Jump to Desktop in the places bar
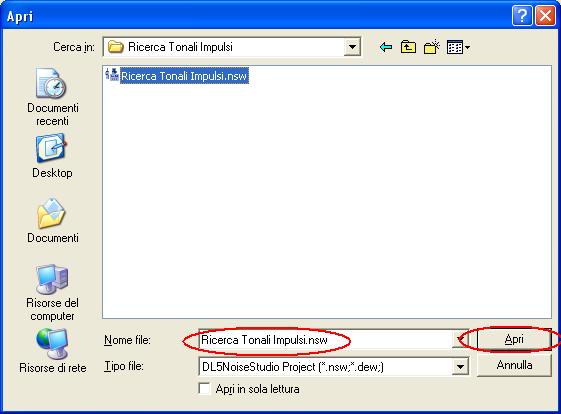 (x=52, y=156)
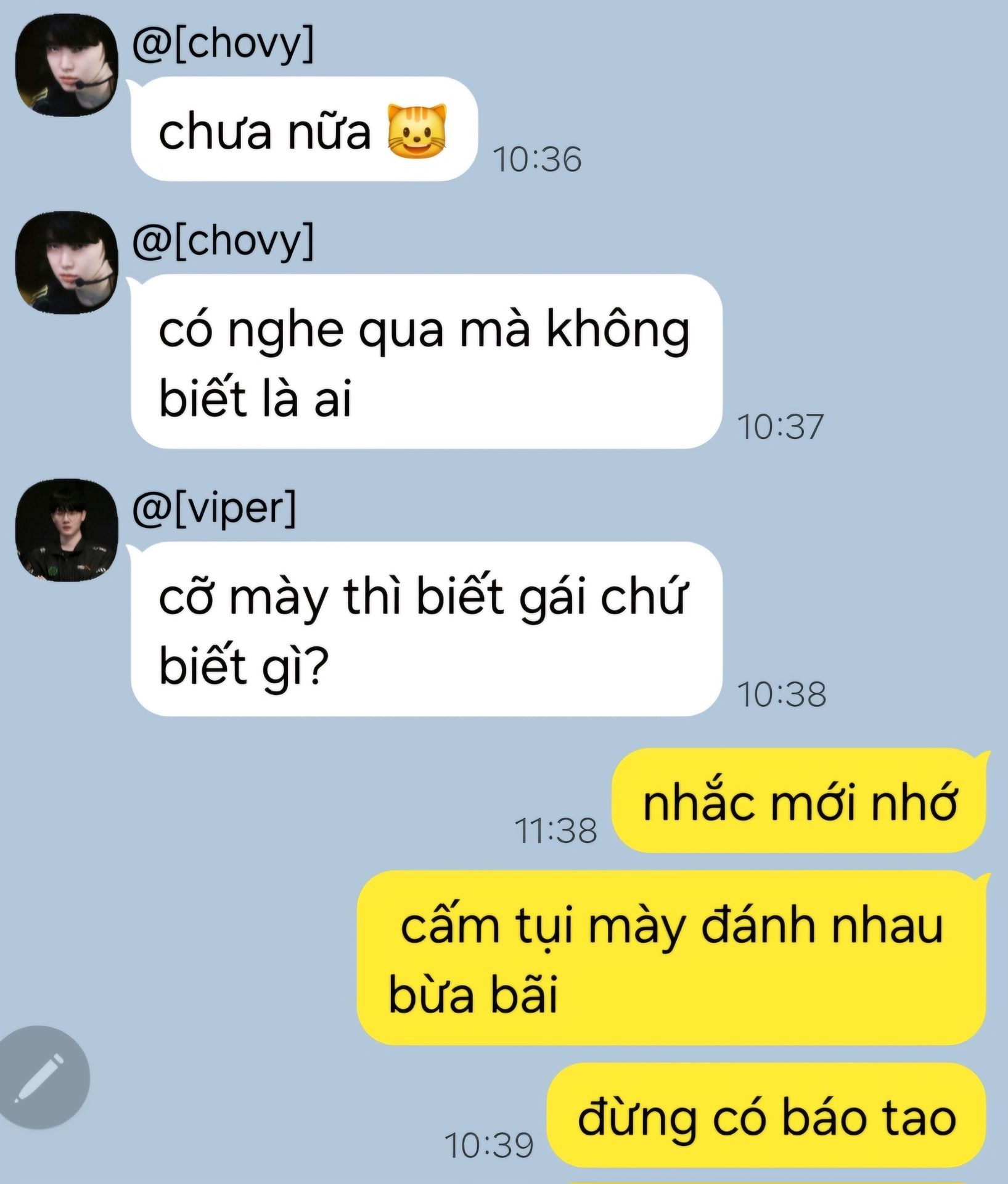Tap the 11:38 timestamp
1008x1184 pixels.
coord(555,831)
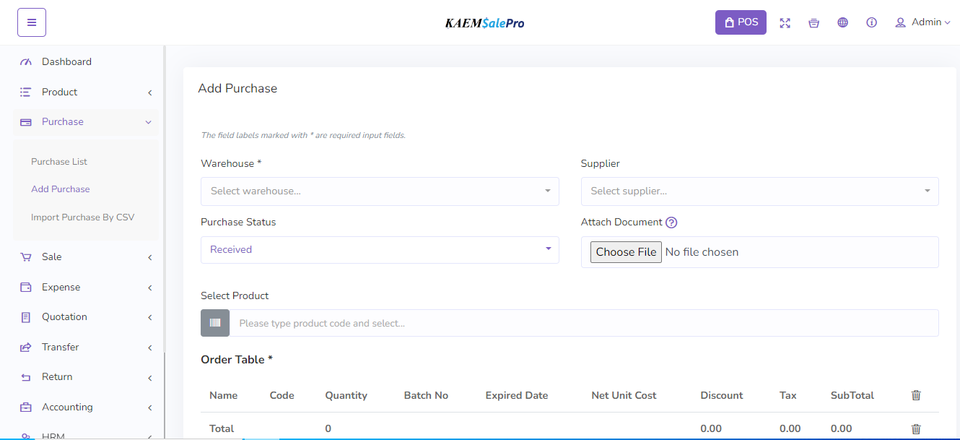Click the Choose File button
Image resolution: width=960 pixels, height=440 pixels.
pyautogui.click(x=626, y=252)
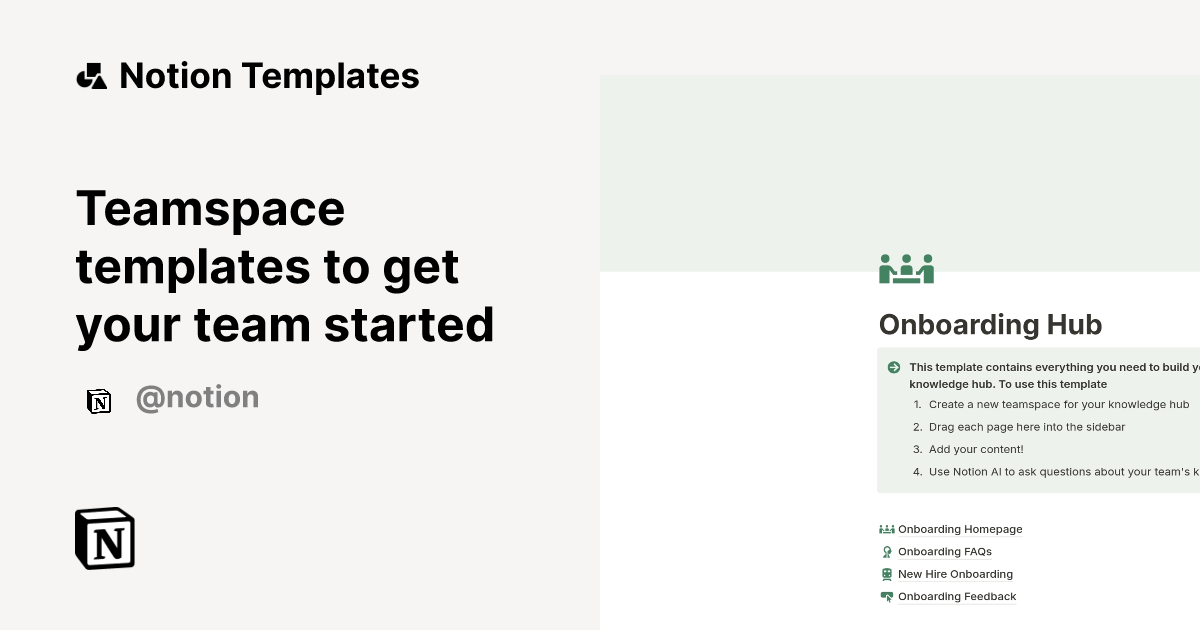Click the icon beside Onboarding Feedback
This screenshot has width=1200, height=630.
(x=886, y=597)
··········
EXERCISE:
How many lines in the listing contain "pixels"? Answer with the number alone.

RESULT OF THIS TASK:
2